Street Art vs. Coronavirus



Mode d’expression artistique libertaire et subversif, par excellence, le street art a connu une prolifération spectaculaire durant la pandémie du Covid-19. Au moment où les musées, les théâtres, les salles de spectacles et de cinéma étaient obligés à fermer, et alors que le monde de l’art et de la culture subissait de plein fouet les affres du confinement, le street art a réussi l’exploit de faire le mur, au sens propre comme au figuré !

De Sao Paolo à Amsterdam, de Melbourne à Copenhague, en passant par Mumbai, Téhéran, Rome, Barcelone et Paris, les œuvres qui accompagnent, illustrent et prolongent les articles de ce numéro spécial de l’Ecran de Veille témoignent de la force et de la vivacité de cet art novateur qui consiste à faire de la rue une arène et un échappatoire, pour se réapproprier l’espace public et se soustraire, ainsi, à la censure sous toutes ces formes.
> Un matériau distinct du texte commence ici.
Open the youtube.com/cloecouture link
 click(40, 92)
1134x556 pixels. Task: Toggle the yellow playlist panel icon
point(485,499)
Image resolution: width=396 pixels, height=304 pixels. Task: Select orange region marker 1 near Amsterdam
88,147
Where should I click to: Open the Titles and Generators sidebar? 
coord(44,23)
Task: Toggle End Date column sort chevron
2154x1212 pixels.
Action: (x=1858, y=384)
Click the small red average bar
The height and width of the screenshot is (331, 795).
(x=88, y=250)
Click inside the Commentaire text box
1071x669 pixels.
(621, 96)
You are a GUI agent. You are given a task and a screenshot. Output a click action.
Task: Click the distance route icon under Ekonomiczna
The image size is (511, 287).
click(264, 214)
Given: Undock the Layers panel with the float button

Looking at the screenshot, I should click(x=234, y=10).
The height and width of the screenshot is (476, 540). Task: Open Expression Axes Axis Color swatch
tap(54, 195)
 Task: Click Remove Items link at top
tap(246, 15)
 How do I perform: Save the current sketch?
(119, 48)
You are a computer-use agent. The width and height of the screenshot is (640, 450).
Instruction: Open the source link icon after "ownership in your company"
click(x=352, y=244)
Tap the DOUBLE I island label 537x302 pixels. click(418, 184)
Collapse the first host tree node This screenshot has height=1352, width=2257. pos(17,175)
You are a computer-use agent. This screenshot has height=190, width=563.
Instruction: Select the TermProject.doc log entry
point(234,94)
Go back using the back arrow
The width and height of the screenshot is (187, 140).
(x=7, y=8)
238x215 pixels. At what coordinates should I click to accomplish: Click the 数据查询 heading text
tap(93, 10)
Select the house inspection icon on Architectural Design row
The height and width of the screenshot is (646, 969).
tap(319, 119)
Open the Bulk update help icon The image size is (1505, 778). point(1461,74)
Une émancipation qui lui confère non seulement une modernité et une inventivité inégalées, mais aussi une extrême liberté pour braver les interdits et s’affranchir de tout ordre établi.

Cet esprit rebelle a poussé des dizaines de street-artistes, célèbres ou anonymes, à défier la pandémie et outrepasser les barrières du confinement, pour faire de l’art un hymne à la vie en faisant fleurir, aux quatre coins des rues du monde, vidées – ou presque – de toute manifestation de vie sociale, des œuvres qui transcendent la douleur de cette éprouvante expérience (in)humaine.

C’est ainsi que cet art vivant – donc éphémère – qu’est le street art, s’est hissée en porte étendard des chagrins, des peurs, des espoirs et désespoirs de l’humanité, durant ces sombres semaines de confinement mondial, qui ont vu plus de 4 milliards d’être humains obligés à vivre terrés.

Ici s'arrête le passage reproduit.